Reading text:
::::
- Born: 4 April 1956 (age 70) Vanadzor, Armenia
- Education: Yerevan Komitas State Conservatory
- Occupation: Composer

= Stepan Rostomyan =

Armenian composer (born 1956)

Stepan Rostomyan (Ստեփան Ռոստոմյան, born 4 April 1956) is an Armenian composer. He is one of Armenia's key figures of the contemporary music scene, as well as a composer whose works have been performed and broadcast internationally.

== Biography ==
Rostomyan studied in Yerevan Komitas State Conservatory composition faculty in the classes of Professor Ghazaros Saryan and Avet Terteryan. He became one of the most well known post Soviet Union composers who commissioned pieces for leading soloists and ensembles such as Oleg Kogan, Yuri Bashmet, David Geringas, London Sinfonietta, Ensemble Modern, and the Paragon Ensemble, among others. The Scottish Arts Council funded commissions from Rostomyan four times, and each of the premieres and performances was highly rated according to Herald. Rostomyan has written chamber and symphony works, mono opera, and vocal and instrumental compositions. One of his recent pieces "Tagh of Angels" a triple of Taghs (medieval form of Armenian sacred song) has been numerously performed in Switzerland, the United Kingdom and the United States to high acclaim. Rostomyan has written music to multiple films and theatrical performances. He is a frequent lecturer on Armenian music and culture in international conferences. In 1989 he was invited to work at Glasgow University's electro acoustic music studio and has afterwards established an electronic music department at the Yerevan Conservatory. Students of Rostomyan's class are leading young composers of Armenia who are winners of the first places at prestigious international composing competitions. Mr. Rostomyan is one of "...about 500 leading composers of the second half of our century..." from all over the world whose life and activity are included in the Contemporary Composers reference book from Gale Research International.

== Career ==
- 1980-1984: Music assistant of the Armenian Academic State Choir
- 1988: Professor of composition and orchestral studies at Yerevan State Conservatory
- 1989-1990: Invited to work at the University of Glasgow, Scotland, in the electronic acoustic music studio
- 1990-1992: Head of Music Department of the Yerevan State Academic Theatre of Drama
- 1994-2002: Editor-in-chief of treasure of Armenian medieval music "Sharakan" publication in European notation in six volumes
- 1997: Director of the Armenian center of modern music
- 1999: Founding Director of the Armenian Center for Contemporary Music
- 1999: Member of the American Society of Composers, Authors and Publishers (ASCAP)
::::
Record extracts:
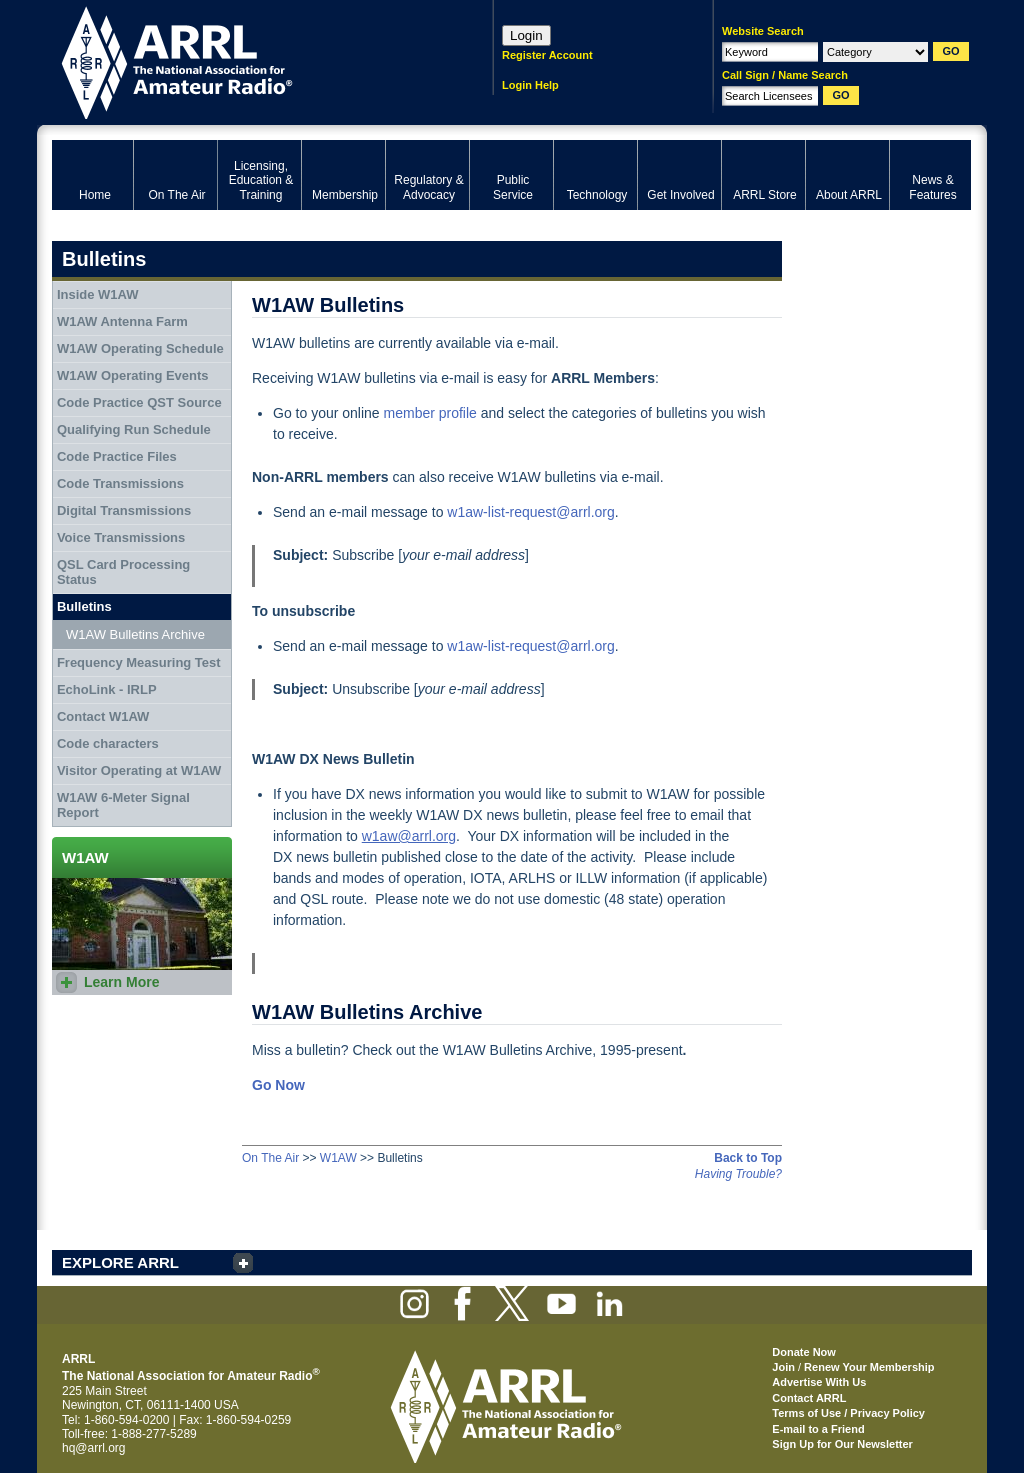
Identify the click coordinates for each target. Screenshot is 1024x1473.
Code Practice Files (117, 456)
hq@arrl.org (94, 1448)
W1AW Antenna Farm (122, 321)
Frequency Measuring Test (139, 662)
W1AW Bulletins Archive (135, 634)
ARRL (246, 60)
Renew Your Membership (869, 1367)
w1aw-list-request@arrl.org (530, 512)
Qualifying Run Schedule (134, 429)
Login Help (530, 85)
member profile (430, 413)
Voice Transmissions (121, 537)
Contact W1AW (103, 716)
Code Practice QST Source (139, 402)
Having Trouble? (738, 1174)
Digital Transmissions (124, 510)
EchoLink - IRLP (107, 689)
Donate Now (804, 1352)
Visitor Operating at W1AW (139, 770)
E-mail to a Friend (818, 1429)
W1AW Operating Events (133, 375)
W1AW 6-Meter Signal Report (123, 805)
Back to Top (748, 1158)
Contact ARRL (809, 1398)
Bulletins (84, 606)
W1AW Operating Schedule (140, 348)
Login (526, 35)
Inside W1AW (98, 294)
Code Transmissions (120, 483)
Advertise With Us (819, 1382)
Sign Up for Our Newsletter (842, 1444)
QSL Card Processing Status (123, 572)
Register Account (547, 55)
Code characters (108, 743)
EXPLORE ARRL (120, 1262)
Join (783, 1367)
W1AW (338, 1158)
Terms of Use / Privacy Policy (848, 1413)
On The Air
::::
Directions:
[1] Reproduce the passage of the Stepan Rostomyan article verbatim, everything from "- Born: 4 April" down to "composer (born 1956)".
[2] In the Stepan Rostomyan article, which organization funded commissions from Rostomyan four times?

Final results:
[1]
- Born: 4 April 1956 (age 70) Vanadzor, Armenia
- Education: Yerevan Komitas State Conservatory
- Occupation: Composer

= Stepan Rostomyan =

Armenian composer (born 1956)

[2] The Scottish Arts Council.